Costunolide triggers apoptosis in human leukemia U937 cells by depleting intracellular thiols

Abstract

We have previously demonstrated that costunolide, a biologically active compound that was isolated from the stem bark of Magnolia sieboldii, induced apoptosis in human cancer cells. In the present study, we investigated the underlying mechanisms and suggest that costunolide induces apoptosis in human promonocytic leukemia U937 cells by depleting the intracellular thiols. Costunolide treatment rapidly depleted the intracellular reduced glutathione (GSH) and protein thiols, and this preceded the occurrence of apoptosis.
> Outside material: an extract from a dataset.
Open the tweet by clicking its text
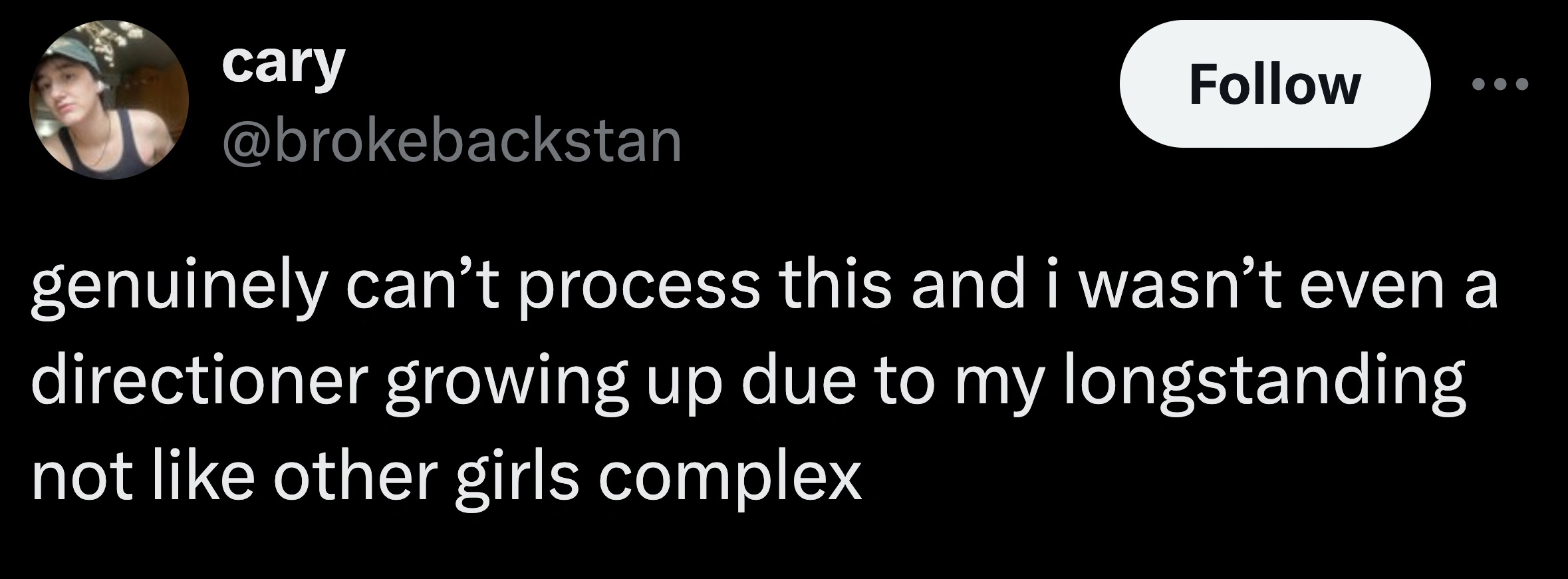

Pretreatment with sulfhydryl compounds such as GSH, N-acetyl-L-cysteine, dithiothreitol and 2-mercaptoethanol almost completely blocked the costunolide-induced apoptosis, highlighting the significance of the intracellular thiol level in the process. Furthermore, overexpression of Bcl-2 also significantly attenuated the effects of costunolide. The apoptosis-inducing activity of costunolide is likely to depend on the exomethylene moiety because derivatives in which this group was reduced, such as dihydrocostunolide and saussurea lactone, did not deplete the cellular thiols and showed no apoptotic activity. Taken together, the present study demonstrates that the costunolide-induced apoptosis depends on intracellular thiols contents, which are modulated by Bcl-2.